Mitten in Oberhaching:Ohne Bienen keine Äpfel

Wer im Biologieunterricht nicht aufgepasst hat, kann sein Bäumchen noch so verhätscheln und geht doch leer aus.

Kolumne von Michael Morosow, Oberhaching

Das kleine, mühsam gezogene Apfelbäumchen auf dem Balkon schien aus dem Gröbsten heraus zu sein. Im Vorjahr hatte es immerhin vier Äpfel hervorgebracht, heuer sollte es die besten Startbedingungen bekommen, weshalb ihm in den frostigen Wintertagen ein Mäntelchen umgelegt wurde, damit der Kleine nicht erfriert. Hat prima geklappt, jedenfalls bildete er bereits Anfang März unter seinem Wärmeschutz Blüten aus, als seine großen Artgenossen im Garten noch lange nicht so weit waren. Wie schön, dass sich die Natur so einfach austricksen lässt, freute sich der Hobbygärtner. Wie blöd muss man sein, werden sich dagegen jetzt erfahrene Gärtner fragen.

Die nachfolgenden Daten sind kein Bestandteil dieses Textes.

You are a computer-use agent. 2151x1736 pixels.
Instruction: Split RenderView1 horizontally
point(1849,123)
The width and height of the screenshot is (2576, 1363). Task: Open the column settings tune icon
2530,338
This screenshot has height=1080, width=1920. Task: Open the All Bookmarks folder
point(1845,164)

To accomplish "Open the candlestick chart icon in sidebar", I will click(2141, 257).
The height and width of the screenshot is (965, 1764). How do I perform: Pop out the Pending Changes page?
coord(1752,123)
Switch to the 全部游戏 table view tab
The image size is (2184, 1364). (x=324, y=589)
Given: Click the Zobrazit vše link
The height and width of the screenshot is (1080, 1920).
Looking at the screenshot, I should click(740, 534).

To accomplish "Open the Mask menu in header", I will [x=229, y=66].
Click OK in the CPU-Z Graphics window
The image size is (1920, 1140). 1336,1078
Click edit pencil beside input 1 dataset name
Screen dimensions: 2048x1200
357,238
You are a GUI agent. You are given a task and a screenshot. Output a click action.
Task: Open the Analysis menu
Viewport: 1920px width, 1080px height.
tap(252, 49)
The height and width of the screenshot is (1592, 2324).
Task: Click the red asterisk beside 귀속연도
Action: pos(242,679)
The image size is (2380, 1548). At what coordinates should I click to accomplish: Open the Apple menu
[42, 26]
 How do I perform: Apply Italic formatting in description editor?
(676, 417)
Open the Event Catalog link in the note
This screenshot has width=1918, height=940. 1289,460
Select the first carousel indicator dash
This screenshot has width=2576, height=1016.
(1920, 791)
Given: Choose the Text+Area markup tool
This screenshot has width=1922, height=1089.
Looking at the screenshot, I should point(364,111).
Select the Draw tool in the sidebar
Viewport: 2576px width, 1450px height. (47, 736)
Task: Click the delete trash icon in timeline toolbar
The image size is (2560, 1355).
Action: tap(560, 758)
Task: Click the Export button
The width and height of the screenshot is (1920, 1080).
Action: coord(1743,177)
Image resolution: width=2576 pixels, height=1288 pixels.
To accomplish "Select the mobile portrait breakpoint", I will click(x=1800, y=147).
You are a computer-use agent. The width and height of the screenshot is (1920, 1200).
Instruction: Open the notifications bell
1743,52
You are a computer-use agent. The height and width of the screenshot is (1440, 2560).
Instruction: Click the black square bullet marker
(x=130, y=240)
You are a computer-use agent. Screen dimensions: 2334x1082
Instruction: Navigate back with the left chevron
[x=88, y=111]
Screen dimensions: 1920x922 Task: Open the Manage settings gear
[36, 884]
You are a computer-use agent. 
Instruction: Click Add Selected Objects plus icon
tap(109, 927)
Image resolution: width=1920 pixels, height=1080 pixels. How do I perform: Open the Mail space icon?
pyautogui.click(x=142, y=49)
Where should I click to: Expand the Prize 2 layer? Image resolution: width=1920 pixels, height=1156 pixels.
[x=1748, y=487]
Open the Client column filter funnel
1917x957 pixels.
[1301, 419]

Die gut gemeinte Privilegierung ging tatsächlich nach hinten los, man hätte es wissen sollen. Apfelblüten müssen bestäubt werden mit Pollen von anderen Apfelbäumen, die entweder der Wind herbei weht oder die Bienen in ihren Pollenhöschen hinterlassen. Aber wie gesagt, die Harten im Garten waren noch zu keiner Befruchtung in der Lage, sodass das Bäumchen auf dem Balkon seine Blütenblätter noch so weit spreizen konnte, eine Empfängnis dennoch ausblieb. Inzwischen blühen die Apfelbäume im ganzen Land, die Blüten des umsorgten Balkonzöglings dagegen sind am Montag bis auf eine einzige abgefallen. Falsches Zeitmanagement - keine Äpfel, die Natur macht keine Kompromisse. Jetzt also umschwärmen die Bienen mit vollen Pollenhöschen viele Millionen Apfelbäume zwischen Garmisch und Kiel, nur den eigenen nicht. Es ist schwer, der einzige Versager zu sein, aber seit Kurzem kann man vermuten, dass vielleicht auch andere ähnliche Bestäubungsprobleme haben.

Wie die Polizei berichtet, hat ein unbekannter Täter am vergangenen Wochenende vier von neun Bienenstöcken mit einem Wert von circa 1500 Euro aus einem Wald bei Faistenhaar geklaut - mitsamt Besatzung, die auf 60 000 Bienen geschätzt wird. Am Donnerstagabend, so berichtete der Hobbyimker der Polizei, seien noch alle neun Bienenstöcke an ihrem Platz gewesen. Vielleicht könnte wenigstens eine Biene so freundlich sein, noch heute mal kurz in Gerblinghausen vorbeizuschauen. Die Zeit drängt, die letzte Blüte wartet sehnsüchtig.